The home automation space is in a pickle at the moment. I have reason to believe it is stuck in the Innovators phase for quite some time now and no clear path to become majority.

Photo credit: Jurgen Appelo

Why is this the case?

1. There is still no “standard” communication protocol – the major ones: Wi-Fi, Z-Wave, Zigbee, and Bluetooth Low Energy have found it hard to establish itself as the one to be. Matter looks promising but I always have doubts about the productivity of an alliance of the big companies with different ultimate goals. For consumers, this means a requirement to understand how each protocol generally works and if it works with their existing network and setup.

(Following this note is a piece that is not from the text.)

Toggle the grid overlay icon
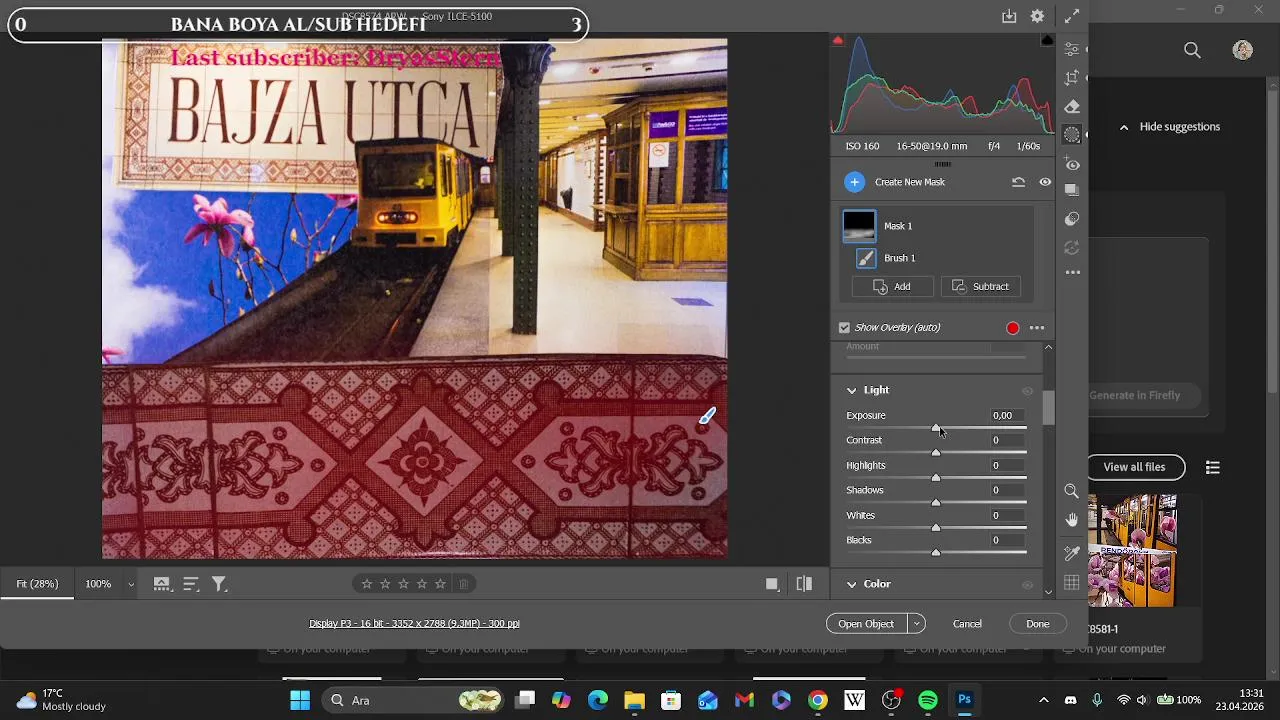Viewport: 1280px width, 720px height. [1072, 583]
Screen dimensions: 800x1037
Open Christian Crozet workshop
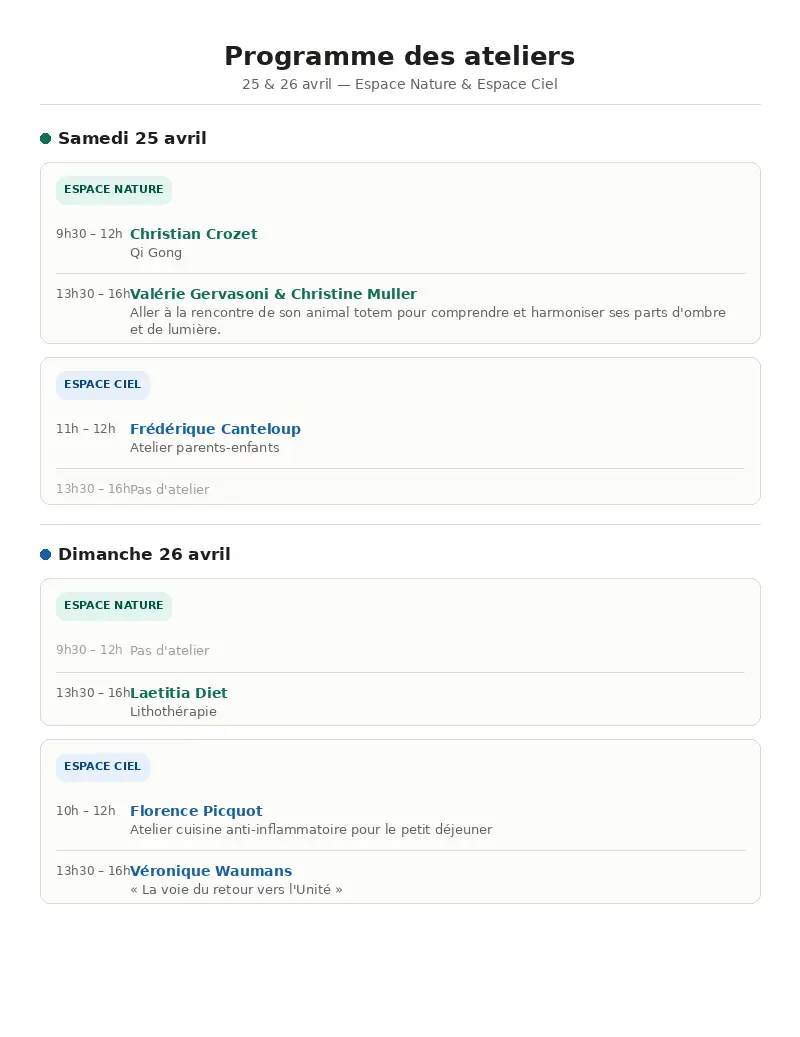[194, 233]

2. There are too many available device producers out there. Compared to the smartphone industry where the majority of market share is dominated by a handful of companies (I personally don’t know anyone who doesn’t use either Apple, Samsung or Pixel), even just for smart lighting there are no less than 5 ( Philip Hue, Ikea, Hive, Wiz, TCP).
Different brands also make their protocol unique meaning you need a hub for each product. So unless you use Zigbee2MQTT or Smartthings you will have to buy many hubs in order to use the product you want. This makes it a huge learning curve when you want to build a smarter home. I’ve made numerous product purchases that only when I try to connect the device, found its not actually compatible with my setup.

3. Making different devices work together is hard. There is a lot of complexity in our lives and static rules tools such as IFTTT just cannot capture. Managing your rules is also difficult when you have almost 20 devices and 20 sensors. It also doesn’t help if your products are from different producers or based on different protocols. The complexity of decision can be defined simply as the number of possible trigger & action rules + complexity from cross platform:

Complexity of decision 
          = Number of devices * Number of sensors + Number of producers * Number of protocols 

What next?

Resolving issue 1 & 2 will depend on a market consolidation phase. In the coming years, only the best producers of smart home tech will survive. This will take time for consumers to figure out who has build the most useful features and the best value for money (IMHO IKEA has the best lighting just because of its price).

Our niche is to tackle the third problem of automation.
The Silly Home‘s grand vision is to automate the home using AI and make your lives easier.
Wouldn’t it be wonderful if you buy a smart home product and it just works out of the box with zero configuration. No more defining rules.

How do we go from almost-zero automation to full automation?
The answer is machine learning.
In this vision, The Silly Home picks up your usage patterns and builds a prediction model for each of your devices. This is then used to predict whether to turn your devices on or off.

You may think this is a big dream and indeed 100% accuracy will be almost impossible.
However, even if the models assist in 90% of the cases this will already be much better than your average human. This is due to inherent laziness by us. Recall the many times when you’ve left the lights on or the heating on because you forgot. Or the times when you just couldn’t reach the light switch.